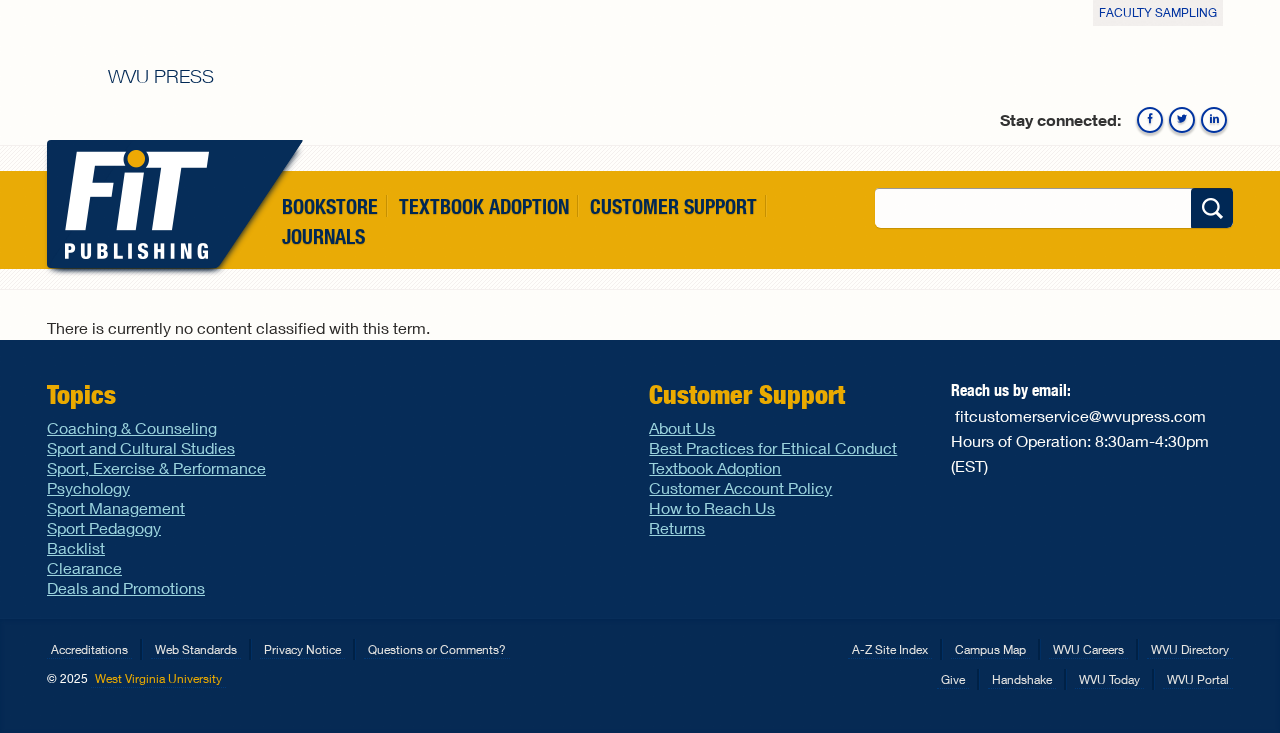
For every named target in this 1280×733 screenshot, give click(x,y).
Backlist (76, 547)
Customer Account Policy (740, 487)
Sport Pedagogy (104, 527)
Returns (677, 527)
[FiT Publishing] (132, 204)
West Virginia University (158, 678)
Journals (323, 237)
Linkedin (1214, 120)
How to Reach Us (712, 507)
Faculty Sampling (1158, 12)
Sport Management (116, 507)
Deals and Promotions (126, 587)
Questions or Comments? (437, 649)
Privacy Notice (302, 649)
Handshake (1022, 679)
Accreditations (89, 649)
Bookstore (330, 206)
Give (953, 679)
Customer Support (673, 206)
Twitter (1182, 120)
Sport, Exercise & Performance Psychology (156, 477)
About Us (682, 427)
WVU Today (1109, 679)
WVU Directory (1190, 649)
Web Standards (196, 649)
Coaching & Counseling (132, 427)
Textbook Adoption (484, 206)
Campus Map (990, 649)
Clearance (84, 567)
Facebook (1150, 120)
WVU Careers (1088, 649)
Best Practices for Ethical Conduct (773, 447)
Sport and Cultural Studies (141, 447)
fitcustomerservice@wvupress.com (1080, 415)
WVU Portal (1198, 679)
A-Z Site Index (890, 649)
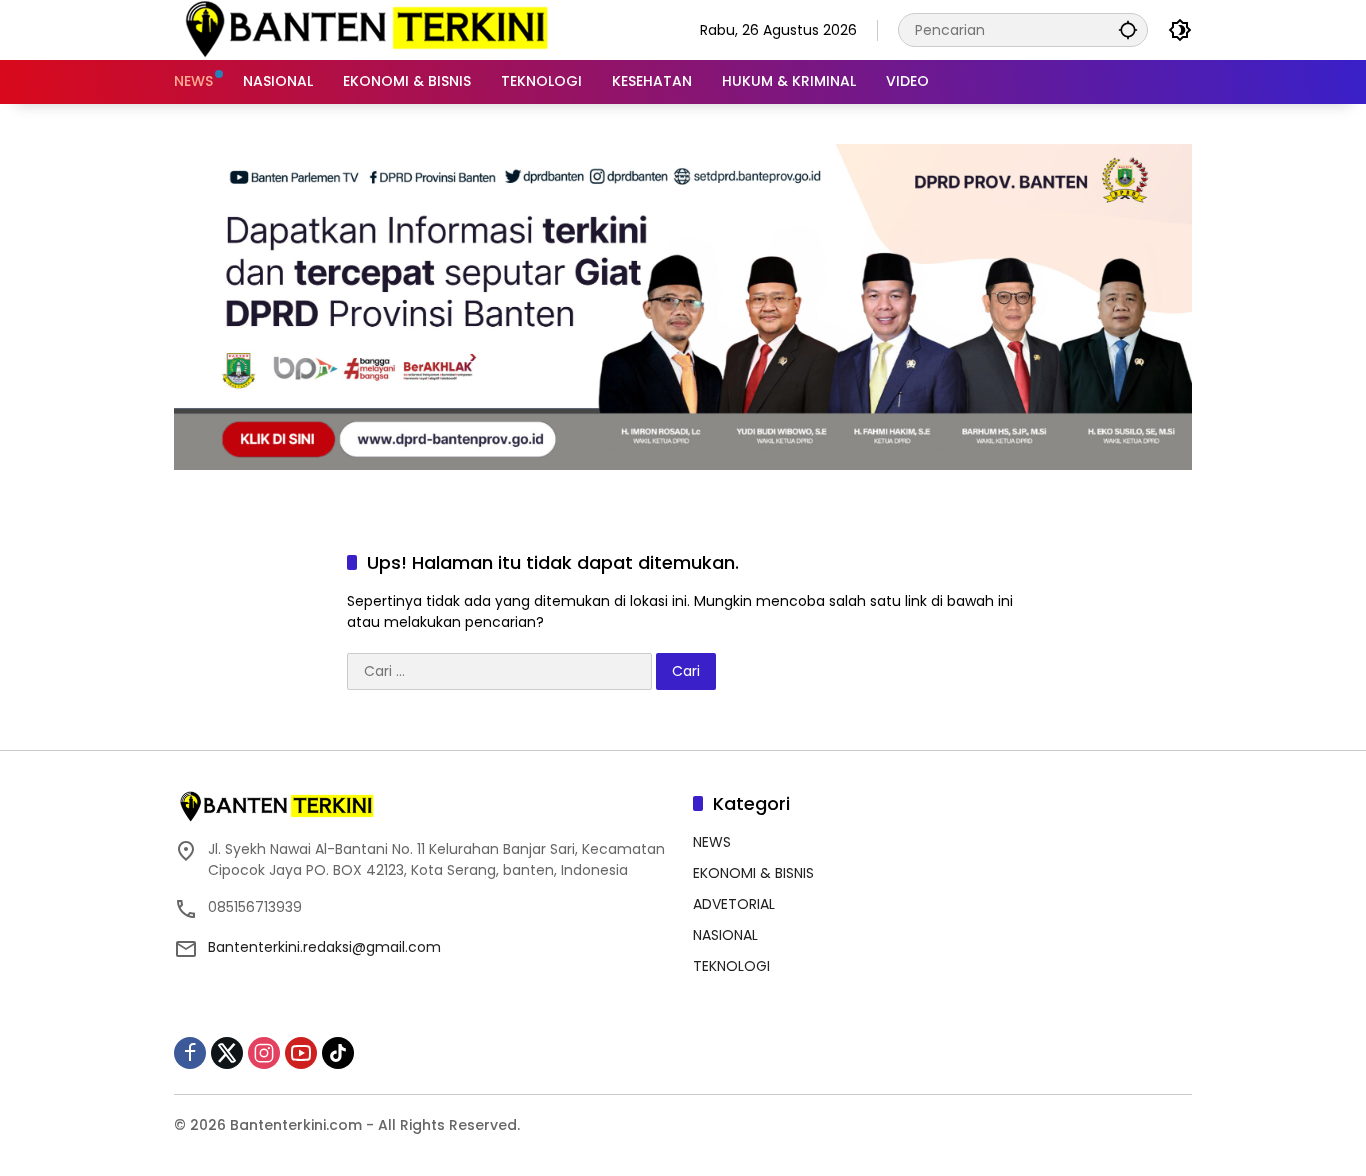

----

WHAT YOU HAVE TO DO.
Copy each line in the entries above where "Sport" turns up.

YOUR SOLUTION.
Sport Pedagogy (104, 527)
Sport Management (116, 507)
Sport, Exercise & Performance Psychology (156, 477)
Sport and Cultural Studies (141, 447)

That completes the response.